Die Privatisierung militärischer
Leistungen Rolf Uesseler weist darauf in einem kurzen historischen Abriss hin zerstört
eine wichtige Errungenschaft der Moderne: nämlich das staatliche Gewaltmonopol, das nach dem
Westfälischen Frieden 1648 erstmals und dann durch die Französische Revolution 1789 definitiv
etabliert wurde. Garanten waren die sich damals bildenden Nationalstaaten. Doch die sind in Auflösung
begriffen. Deshalb tritt neben das staatliche Militär wieder in längst überwunden geglaubtem
Umfang die privat organisierte militärische Gewalt. Wie viele Menschen von den modernen Söldnern
und den etablierten Soldaten umgebracht werden, bis neue staatliche Ordnungen errichtet sind, kann wohl
niemand sagen. Vor diesem Hintergrund erscheint allerdings der herrschende Diskurs über staatliche
Friedensmaßnahmen und international verbriefte Abrüstung mehr als verlogen.

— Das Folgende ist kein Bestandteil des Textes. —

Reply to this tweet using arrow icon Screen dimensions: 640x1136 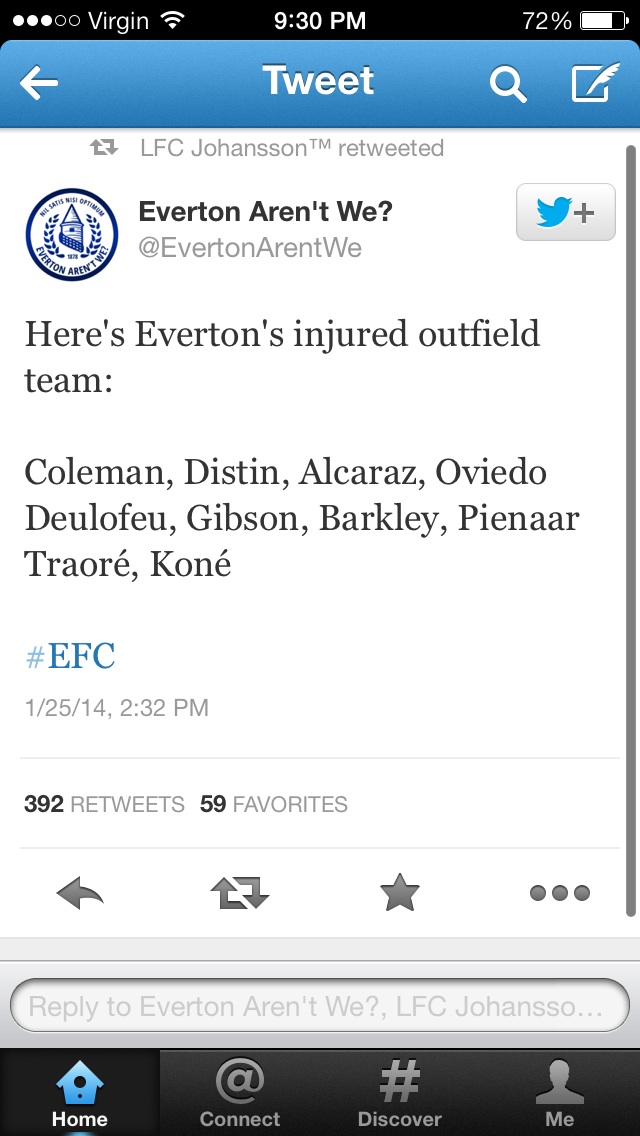pyautogui.click(x=80, y=892)
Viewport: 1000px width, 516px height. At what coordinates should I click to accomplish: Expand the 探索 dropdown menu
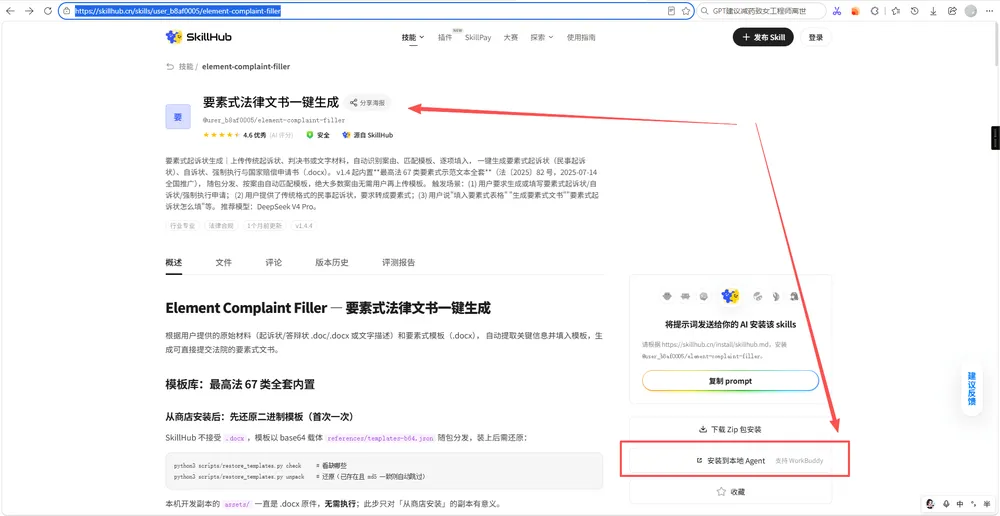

Der vielleicht einzige Lichtblick:
Desertion aus einer privaten Militärfirma ist nicht mehr strafgesetzlich verfolgte Fahnenflucht
sondern schlicht fristlose Kündigung. Zu der nahmen im Dezember 2003 sechzig südkoreanische
Söldner in Bagdad Zuflucht, als ihnen das umkämpfte Gebiet zu heiß wurde.